Return all of the material below, reproducing each line word for word.
— start of DATA SECTION —
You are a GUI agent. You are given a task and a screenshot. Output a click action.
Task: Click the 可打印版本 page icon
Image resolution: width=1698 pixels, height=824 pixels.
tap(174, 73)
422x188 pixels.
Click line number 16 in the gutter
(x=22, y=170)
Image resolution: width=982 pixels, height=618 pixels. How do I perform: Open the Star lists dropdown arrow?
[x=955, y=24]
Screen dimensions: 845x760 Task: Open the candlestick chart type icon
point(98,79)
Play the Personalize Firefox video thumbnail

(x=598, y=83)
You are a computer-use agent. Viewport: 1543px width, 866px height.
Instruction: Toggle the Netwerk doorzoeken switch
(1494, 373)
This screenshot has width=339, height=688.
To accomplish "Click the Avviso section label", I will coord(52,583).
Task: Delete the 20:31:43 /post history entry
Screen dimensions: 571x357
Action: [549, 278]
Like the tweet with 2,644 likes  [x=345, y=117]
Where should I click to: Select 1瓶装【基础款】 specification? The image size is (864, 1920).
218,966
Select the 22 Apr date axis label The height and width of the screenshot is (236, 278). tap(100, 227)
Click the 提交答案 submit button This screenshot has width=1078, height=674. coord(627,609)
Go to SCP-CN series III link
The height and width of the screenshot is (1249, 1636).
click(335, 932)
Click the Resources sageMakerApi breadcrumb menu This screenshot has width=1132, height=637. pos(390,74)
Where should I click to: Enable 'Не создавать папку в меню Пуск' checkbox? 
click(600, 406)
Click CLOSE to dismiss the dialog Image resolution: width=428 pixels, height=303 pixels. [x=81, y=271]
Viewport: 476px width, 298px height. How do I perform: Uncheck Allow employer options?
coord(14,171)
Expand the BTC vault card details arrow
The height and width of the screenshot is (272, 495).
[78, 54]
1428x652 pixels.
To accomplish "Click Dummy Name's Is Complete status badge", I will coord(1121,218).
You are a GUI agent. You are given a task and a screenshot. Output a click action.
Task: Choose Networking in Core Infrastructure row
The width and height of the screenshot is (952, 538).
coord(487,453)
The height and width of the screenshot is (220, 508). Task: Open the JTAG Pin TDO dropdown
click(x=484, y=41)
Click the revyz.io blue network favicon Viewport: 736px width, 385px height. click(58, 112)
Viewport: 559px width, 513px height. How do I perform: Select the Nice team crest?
— end of DATA SECTION —
> EXERCISE RESULT:
You are a GUI agent. You are given a task and a screenshot. Output a click action.
Task: Click the 可打印版本 page icon
Image resolution: width=1698 pixels, height=824 pixels.
tap(174, 73)
422x188 pixels.
Click line number 16 in the gutter
(x=22, y=170)
Image resolution: width=982 pixels, height=618 pixels. How do I perform: Open the Star lists dropdown arrow?
[x=955, y=24]
Screen dimensions: 845x760 Task: Open the candlestick chart type icon
point(98,79)
Play the Personalize Firefox video thumbnail

(x=598, y=83)
You are a computer-use agent. Viewport: 1543px width, 866px height.
Instruction: Toggle the Netwerk doorzoeken switch
(1494, 373)
This screenshot has width=339, height=688.
To accomplish "Click the Avviso section label", I will coord(52,583).
Task: Delete the 20:31:43 /post history entry
Screen dimensions: 571x357
Action: [549, 278]
Like the tweet with 2,644 likes  [x=345, y=117]
Where should I click to: Select 1瓶装【基础款】 specification? The image size is (864, 1920).
218,966
Select the 22 Apr date axis label The height and width of the screenshot is (236, 278). tap(100, 227)
Click the 提交答案 submit button This screenshot has width=1078, height=674. coord(627,609)
Go to SCP-CN series III link
The height and width of the screenshot is (1249, 1636).
click(335, 932)
Click the Resources sageMakerApi breadcrumb menu This screenshot has width=1132, height=637. pos(390,74)
Where should I click to: Enable 'Не создавать папку в меню Пуск' checkbox? 
click(600, 406)
Click CLOSE to dismiss the dialog Image resolution: width=428 pixels, height=303 pixels. [x=81, y=271]
Viewport: 476px width, 298px height. How do I perform: Uncheck Allow employer options?
coord(14,171)
Expand the BTC vault card details arrow
The height and width of the screenshot is (272, 495).
[78, 54]
1428x652 pixels.
To accomplish "Click Dummy Name's Is Complete status badge", I will coord(1121,218).
You are a GUI agent. You are given a task and a screenshot. Output a click action.
Task: Choose Networking in Core Infrastructure row
The width and height of the screenshot is (952, 538).
coord(487,453)
The height and width of the screenshot is (220, 508). Task: Open the JTAG Pin TDO dropdown
click(x=484, y=41)
Click the revyz.io blue network favicon Viewport: 736px width, 385px height. click(58, 112)
Viewport: 559px width, 513px height. How do I perform: Select the Nice team crest?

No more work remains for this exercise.